COVID lockdowns might have saved the pink dolphin from extinction
The coronavirus lockdowns continue to positively affect the animal kingdom; rare dolphins have been spotted for the first time in years in the waters around Hong Kong.
Sightings of the rare pink dolphin have risen by 30 per cent since boat and ferry traffic round the island was suspended in March. It is thought that there are less than 2,500 animals left in the wild. The animals have been hard hit by overfishing, water pollution and ferry and boat lanes.
Scientists have taken advantage of the quieter lockdown measures to drop microphones from boats to monitor the animals, as well as using drones to monitor the dolphins. movements.
Research shows that the pink dolphins took advantage of the peace and quiet, which could lead to the population bouncing back from the brink of extinction.
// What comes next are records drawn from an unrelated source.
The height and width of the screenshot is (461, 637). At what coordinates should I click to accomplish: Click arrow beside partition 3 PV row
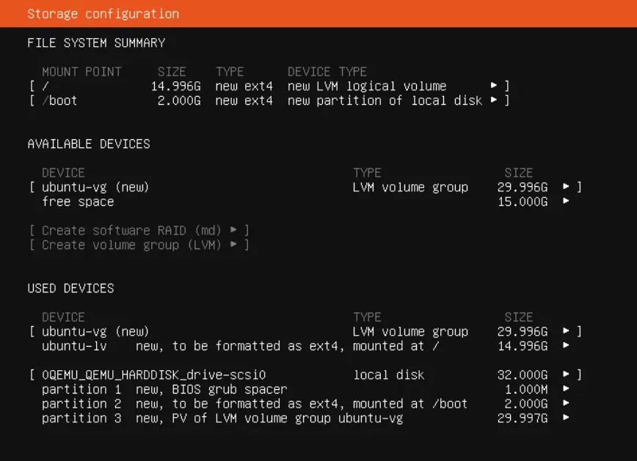click(566, 418)
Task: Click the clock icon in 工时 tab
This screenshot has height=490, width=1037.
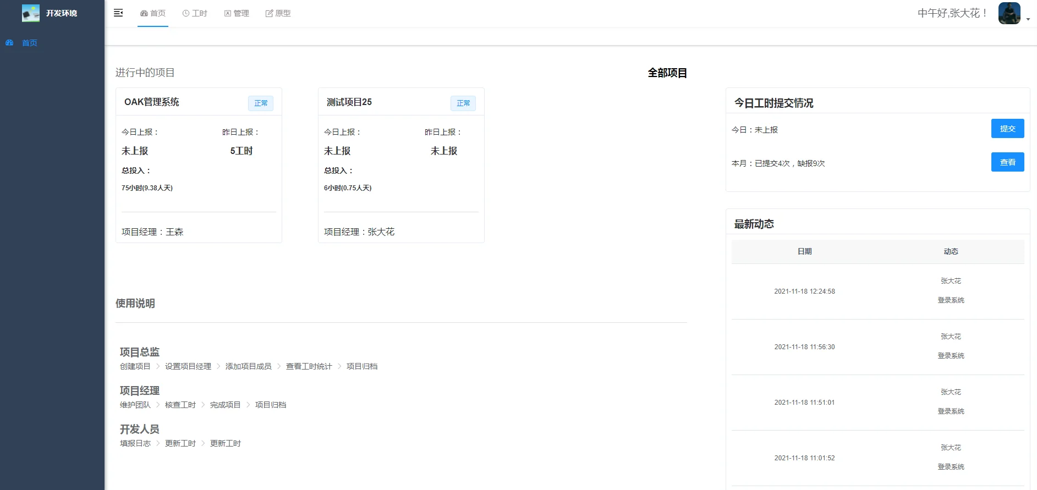Action: 186,13
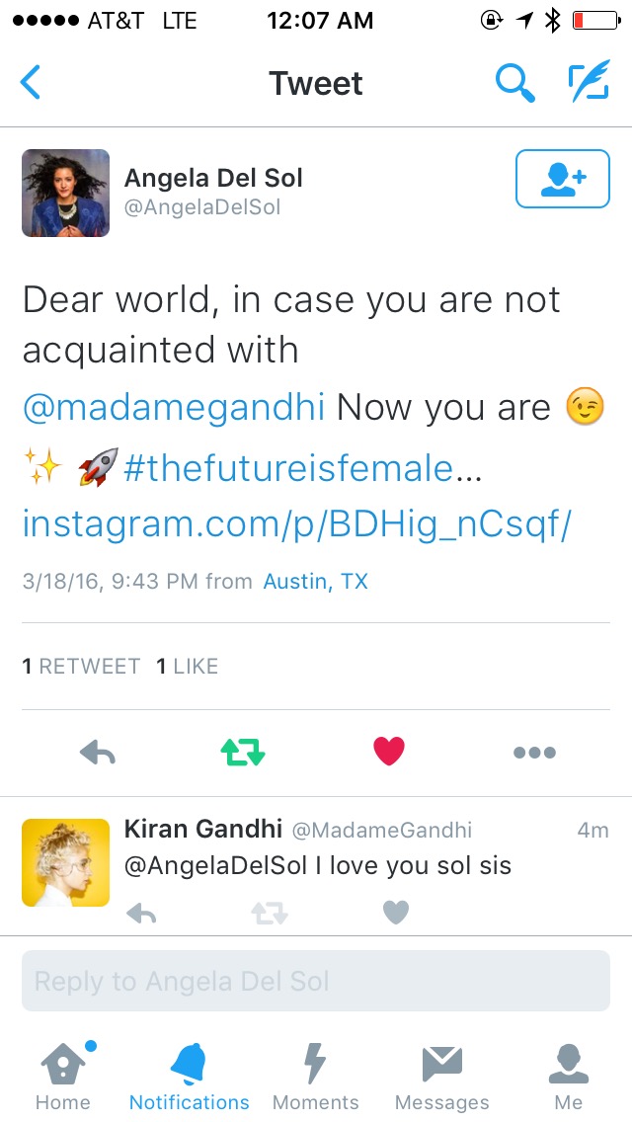The image size is (632, 1122).
Task: Retweet Kiran Gandhi's reply
Action: click(269, 914)
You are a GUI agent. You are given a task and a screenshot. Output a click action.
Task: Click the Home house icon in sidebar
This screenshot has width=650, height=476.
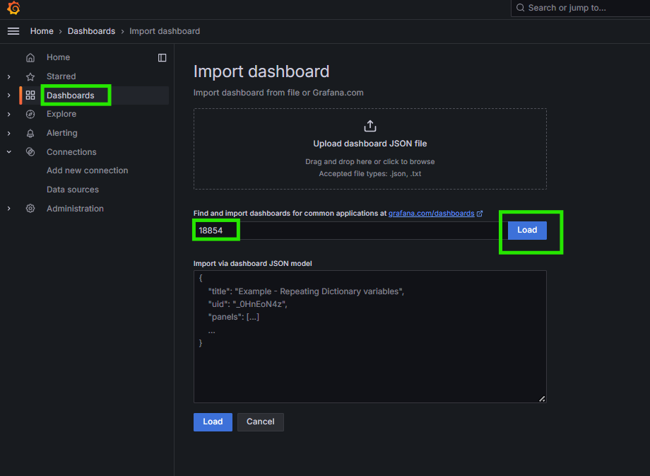tap(30, 57)
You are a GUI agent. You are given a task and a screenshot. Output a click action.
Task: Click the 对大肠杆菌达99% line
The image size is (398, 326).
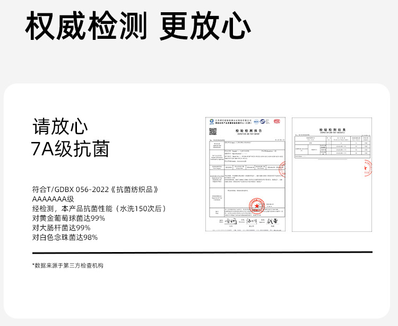point(61,228)
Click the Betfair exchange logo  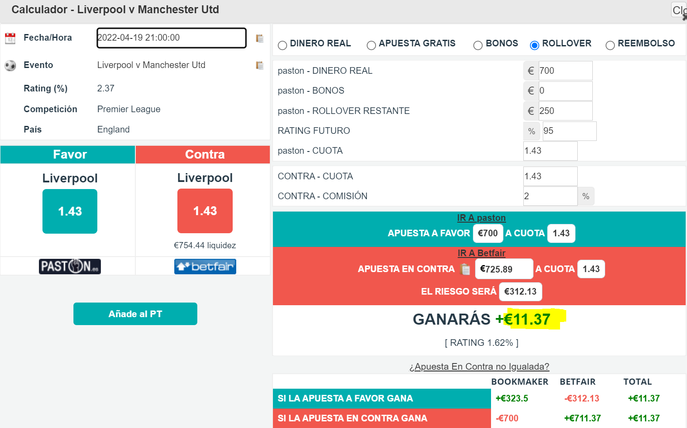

“What we have noticed since the ferries have stopped in this area is dolphins we hadn’t seen for four, five, six years are back in the Hong Kong habitat, so it seems very quickly that the dolphins have come back into this waterway,” said marine scientist Lindsay Porter to The Independent.
“Normally this entire area would be full of fast ferries taking people from Hong Kong to Macau and back again. Since the Covid pandemic started in Macau and a lot of areas have had restricted travel, the fast ferries have stopped. And these waters have become very, very quiet.”